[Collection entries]
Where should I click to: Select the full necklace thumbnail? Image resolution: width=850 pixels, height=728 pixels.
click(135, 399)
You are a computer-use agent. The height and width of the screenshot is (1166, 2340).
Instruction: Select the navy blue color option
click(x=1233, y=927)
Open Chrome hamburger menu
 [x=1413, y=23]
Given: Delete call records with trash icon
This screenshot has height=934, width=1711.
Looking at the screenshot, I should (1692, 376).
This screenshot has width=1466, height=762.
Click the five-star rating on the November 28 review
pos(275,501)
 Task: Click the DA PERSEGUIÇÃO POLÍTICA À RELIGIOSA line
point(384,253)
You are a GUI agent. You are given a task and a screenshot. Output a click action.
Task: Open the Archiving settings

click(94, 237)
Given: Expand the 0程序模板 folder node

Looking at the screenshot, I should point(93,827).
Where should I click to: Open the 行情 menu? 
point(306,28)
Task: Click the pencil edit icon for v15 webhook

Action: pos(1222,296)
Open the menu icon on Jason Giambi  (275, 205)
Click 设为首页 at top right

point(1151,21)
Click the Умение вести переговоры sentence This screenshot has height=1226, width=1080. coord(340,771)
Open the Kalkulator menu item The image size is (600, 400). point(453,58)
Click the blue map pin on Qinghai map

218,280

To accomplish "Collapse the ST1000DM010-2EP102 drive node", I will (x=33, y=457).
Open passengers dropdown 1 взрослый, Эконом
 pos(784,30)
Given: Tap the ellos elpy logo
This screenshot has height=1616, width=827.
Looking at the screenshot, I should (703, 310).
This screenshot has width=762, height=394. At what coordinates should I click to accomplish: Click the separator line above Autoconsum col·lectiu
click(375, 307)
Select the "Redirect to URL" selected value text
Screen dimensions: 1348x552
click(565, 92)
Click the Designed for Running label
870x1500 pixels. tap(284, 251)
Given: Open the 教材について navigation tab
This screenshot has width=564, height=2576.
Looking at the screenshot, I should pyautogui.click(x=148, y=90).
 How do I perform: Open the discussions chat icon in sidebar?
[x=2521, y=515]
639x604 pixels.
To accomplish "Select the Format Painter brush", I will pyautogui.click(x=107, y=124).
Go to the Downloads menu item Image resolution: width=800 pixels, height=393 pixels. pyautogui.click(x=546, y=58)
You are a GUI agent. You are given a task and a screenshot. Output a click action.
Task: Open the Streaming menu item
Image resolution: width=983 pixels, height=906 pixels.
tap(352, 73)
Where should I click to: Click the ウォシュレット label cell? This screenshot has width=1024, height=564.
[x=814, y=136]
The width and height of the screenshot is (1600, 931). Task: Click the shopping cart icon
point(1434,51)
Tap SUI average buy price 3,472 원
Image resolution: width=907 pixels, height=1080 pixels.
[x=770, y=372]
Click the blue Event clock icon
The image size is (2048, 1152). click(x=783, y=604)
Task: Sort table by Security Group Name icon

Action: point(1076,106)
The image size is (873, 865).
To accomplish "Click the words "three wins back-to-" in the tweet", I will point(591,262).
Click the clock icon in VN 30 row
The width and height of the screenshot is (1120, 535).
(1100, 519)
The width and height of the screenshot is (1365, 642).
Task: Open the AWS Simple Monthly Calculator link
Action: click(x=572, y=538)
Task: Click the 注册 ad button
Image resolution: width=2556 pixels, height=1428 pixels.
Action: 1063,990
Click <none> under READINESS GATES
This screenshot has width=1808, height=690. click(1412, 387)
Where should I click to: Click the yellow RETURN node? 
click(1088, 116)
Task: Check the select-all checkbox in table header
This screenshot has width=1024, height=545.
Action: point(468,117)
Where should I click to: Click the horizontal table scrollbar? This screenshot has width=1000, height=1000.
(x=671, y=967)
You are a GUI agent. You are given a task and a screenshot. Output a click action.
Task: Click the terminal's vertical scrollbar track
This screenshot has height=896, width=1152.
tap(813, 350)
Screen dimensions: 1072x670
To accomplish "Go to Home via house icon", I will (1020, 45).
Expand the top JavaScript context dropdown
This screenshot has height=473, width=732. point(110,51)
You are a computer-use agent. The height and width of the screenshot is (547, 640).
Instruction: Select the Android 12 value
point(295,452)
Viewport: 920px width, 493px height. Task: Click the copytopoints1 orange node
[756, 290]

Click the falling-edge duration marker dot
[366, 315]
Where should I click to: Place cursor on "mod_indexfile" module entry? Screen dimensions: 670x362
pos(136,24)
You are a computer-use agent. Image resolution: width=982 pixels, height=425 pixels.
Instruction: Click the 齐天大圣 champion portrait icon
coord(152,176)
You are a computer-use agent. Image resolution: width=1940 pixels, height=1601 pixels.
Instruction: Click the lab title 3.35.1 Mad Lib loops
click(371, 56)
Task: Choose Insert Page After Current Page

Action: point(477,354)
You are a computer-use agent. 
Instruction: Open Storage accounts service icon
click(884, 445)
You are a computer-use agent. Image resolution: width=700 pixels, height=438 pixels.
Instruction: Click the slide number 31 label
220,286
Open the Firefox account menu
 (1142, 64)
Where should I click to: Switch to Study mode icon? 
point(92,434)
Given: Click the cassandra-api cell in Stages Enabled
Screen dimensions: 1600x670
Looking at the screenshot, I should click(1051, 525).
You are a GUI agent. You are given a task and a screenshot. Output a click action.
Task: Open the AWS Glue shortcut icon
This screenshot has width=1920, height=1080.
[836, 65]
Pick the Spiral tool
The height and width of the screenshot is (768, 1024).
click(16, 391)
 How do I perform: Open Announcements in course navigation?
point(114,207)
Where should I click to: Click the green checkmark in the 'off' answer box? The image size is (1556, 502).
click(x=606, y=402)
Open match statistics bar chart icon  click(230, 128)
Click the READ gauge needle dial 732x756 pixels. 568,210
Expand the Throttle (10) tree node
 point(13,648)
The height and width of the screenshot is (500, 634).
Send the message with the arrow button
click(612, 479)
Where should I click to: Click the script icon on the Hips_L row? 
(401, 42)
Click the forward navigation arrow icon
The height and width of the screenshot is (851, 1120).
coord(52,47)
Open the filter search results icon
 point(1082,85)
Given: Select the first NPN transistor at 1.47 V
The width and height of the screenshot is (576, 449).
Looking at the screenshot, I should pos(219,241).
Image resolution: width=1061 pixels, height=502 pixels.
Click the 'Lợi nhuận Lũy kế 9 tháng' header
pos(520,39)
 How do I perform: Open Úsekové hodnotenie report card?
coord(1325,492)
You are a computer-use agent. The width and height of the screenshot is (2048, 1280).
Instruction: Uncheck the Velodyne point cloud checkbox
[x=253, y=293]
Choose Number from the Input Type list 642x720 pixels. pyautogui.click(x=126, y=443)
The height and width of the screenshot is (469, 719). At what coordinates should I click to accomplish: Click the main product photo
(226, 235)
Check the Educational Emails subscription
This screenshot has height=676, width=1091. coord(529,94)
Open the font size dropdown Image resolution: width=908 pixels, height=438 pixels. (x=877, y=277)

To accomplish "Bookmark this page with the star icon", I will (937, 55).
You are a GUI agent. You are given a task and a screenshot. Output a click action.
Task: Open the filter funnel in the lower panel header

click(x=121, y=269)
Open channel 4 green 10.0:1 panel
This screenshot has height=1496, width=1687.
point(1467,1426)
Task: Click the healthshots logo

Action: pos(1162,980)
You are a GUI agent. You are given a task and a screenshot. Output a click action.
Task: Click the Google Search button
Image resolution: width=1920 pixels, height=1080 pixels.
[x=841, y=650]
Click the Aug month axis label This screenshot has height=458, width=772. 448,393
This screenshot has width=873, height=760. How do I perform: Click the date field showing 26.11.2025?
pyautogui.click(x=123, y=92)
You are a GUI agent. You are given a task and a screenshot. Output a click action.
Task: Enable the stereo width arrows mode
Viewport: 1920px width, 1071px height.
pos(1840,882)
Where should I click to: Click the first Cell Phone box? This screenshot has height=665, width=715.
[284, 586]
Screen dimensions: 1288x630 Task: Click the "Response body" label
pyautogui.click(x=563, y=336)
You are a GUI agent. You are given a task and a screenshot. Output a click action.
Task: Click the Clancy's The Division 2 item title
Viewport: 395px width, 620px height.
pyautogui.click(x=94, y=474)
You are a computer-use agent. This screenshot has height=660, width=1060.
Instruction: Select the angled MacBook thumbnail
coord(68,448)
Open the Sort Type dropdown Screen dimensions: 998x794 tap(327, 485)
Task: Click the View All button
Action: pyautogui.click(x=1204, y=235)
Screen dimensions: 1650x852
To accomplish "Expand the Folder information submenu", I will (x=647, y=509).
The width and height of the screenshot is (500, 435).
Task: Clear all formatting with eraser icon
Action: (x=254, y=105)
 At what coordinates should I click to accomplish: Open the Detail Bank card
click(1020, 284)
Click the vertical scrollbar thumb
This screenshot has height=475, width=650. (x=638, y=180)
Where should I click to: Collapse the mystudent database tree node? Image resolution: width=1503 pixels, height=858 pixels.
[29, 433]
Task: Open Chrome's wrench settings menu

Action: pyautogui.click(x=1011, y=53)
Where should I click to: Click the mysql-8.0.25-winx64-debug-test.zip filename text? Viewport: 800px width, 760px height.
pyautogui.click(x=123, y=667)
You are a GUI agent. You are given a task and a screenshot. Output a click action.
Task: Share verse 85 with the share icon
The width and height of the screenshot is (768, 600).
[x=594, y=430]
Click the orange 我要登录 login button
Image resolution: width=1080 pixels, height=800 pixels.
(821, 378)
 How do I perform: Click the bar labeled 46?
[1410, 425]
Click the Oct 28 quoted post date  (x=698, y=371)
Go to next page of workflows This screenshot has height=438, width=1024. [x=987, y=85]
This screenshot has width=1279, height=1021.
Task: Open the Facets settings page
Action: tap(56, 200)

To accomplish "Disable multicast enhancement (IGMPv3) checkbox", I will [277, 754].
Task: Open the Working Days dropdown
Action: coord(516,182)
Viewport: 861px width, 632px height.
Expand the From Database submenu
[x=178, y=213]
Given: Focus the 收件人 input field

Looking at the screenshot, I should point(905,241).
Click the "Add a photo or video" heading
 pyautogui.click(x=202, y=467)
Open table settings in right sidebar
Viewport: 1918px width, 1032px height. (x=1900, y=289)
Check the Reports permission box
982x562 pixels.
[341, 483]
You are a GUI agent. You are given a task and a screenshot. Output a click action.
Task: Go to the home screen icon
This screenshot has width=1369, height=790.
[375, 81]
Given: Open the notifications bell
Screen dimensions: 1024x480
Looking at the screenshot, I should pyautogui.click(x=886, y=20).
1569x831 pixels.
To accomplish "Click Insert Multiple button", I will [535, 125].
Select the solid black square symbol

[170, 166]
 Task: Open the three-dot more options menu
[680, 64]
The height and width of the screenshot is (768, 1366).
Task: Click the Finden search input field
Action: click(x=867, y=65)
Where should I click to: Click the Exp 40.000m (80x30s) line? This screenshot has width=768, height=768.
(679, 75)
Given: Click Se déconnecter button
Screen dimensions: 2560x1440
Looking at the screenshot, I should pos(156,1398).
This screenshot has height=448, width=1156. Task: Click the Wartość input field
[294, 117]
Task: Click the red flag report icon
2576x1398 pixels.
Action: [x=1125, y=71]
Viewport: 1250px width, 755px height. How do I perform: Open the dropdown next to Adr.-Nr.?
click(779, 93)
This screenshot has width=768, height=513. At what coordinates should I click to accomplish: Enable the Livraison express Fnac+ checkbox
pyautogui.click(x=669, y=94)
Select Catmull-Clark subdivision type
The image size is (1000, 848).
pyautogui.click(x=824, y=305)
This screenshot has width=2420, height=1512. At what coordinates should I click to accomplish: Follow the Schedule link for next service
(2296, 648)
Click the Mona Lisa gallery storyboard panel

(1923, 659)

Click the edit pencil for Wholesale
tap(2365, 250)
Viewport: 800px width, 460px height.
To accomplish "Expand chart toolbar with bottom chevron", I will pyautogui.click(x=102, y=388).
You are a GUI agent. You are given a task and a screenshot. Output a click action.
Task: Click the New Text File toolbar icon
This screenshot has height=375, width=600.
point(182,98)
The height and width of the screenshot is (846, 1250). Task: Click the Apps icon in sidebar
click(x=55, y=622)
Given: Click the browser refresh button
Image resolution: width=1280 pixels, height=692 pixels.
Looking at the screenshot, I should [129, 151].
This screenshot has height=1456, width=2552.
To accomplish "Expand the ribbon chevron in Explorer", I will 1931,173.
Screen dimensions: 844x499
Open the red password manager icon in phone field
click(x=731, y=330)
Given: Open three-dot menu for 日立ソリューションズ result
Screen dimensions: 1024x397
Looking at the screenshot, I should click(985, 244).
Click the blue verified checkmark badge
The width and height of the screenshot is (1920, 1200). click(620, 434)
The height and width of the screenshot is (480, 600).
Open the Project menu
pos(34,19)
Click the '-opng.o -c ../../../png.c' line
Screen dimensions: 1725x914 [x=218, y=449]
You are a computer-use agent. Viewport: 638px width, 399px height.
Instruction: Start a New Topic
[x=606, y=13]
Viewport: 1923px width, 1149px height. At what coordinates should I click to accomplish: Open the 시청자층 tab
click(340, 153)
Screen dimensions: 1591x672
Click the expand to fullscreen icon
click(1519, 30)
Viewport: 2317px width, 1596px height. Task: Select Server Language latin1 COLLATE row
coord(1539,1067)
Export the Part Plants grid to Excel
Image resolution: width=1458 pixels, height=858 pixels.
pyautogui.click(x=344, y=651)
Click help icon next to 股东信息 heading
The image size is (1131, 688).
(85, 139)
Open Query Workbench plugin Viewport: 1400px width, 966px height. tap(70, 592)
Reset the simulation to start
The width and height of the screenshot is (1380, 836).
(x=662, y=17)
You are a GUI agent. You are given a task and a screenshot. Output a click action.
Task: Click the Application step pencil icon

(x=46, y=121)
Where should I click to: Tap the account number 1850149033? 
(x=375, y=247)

STATED PROBLEM: Arrange the lines of the data as a numbered list, beginning with the first line and ending after the line that contains "Go to the Downloads". Omit blank lines.

REPLY:
1. Where should I click to: Select the full necklace thumbnail? Image resolution: width=850 pixels, height=728 pixels.
2. click(135, 399)
3. You are a computer-use agent. The height and width of the screenshot is (1166, 2340).
4. Instruction: Select the navy blue color option
5. click(x=1233, y=927)
6. Open Chrome hamburger menu
7.  [x=1413, y=23]
8. Given: Delete call records with trash icon
9. This screenshot has height=934, width=1711.
10. Looking at the screenshot, I should (1692, 376).
11. This screenshot has width=1466, height=762.
12. Click the five-star rating on the November 28 review
13. pos(275,501)
14.  Task: Click the DA PERSEGUIÇÃO POLÍTICA À RELIGIOSA line
15. point(384,253)
16. You are a GUI agent. You are given a task and a screenshot. Output a click action.
17. Task: Open the Archiving settings
18. click(94, 237)
19. Given: Expand the 0程序模板 folder node
20. Looking at the screenshot, I should point(93,827).
21. Where should I click to: Open the 行情 menu? 
22. point(306,28)
23. Task: Click the pencil edit icon for v15 webhook
24. Action: pos(1222,296)
25. Open the menu icon on Jason Giambi  (275, 205)
26. Click 设为首页 at top right
27. point(1151,21)
28. Click the Умение вести переговоры sentence This screenshot has height=1226, width=1080. coord(340,771)
29. Open the Kalkulator menu item The image size is (600, 400). point(453,58)
30. Click the blue map pin on Qinghai map
31. 218,280
32. To accomplish "Collapse the ST1000DM010-2EP102 drive node", I will (x=33, y=457).
33. Open passengers dropdown 1 взрослый, Эконом
34.  pos(784,30)
35. Given: Tap the ellos elpy logo
36. This screenshot has height=1616, width=827.
37. Looking at the screenshot, I should (703, 310).
38. This screenshot has width=762, height=394. At what coordinates should I click to accomplish: Click the separator line above Autoconsum col·lectiu
39. click(375, 307)
40. Select the "Redirect to URL" selected value text
41. Screen dimensions: 1348x552
42. click(565, 92)
43. Click the Designed for Running label
44. 870x1500 pixels. tap(284, 251)
45. Given: Open the 教材について navigation tab
46. This screenshot has width=564, height=2576.
47. Looking at the screenshot, I should pyautogui.click(x=148, y=90).
48.  How do I perform: Open the discussions chat icon in sidebar?
49. [x=2521, y=515]
50. 639x604 pixels.
51. To accomplish "Select the Format Painter brush", I will pyautogui.click(x=107, y=124).
52. Go to the Downloads menu item Image resolution: width=800 pixels, height=393 pixels. pyautogui.click(x=546, y=58)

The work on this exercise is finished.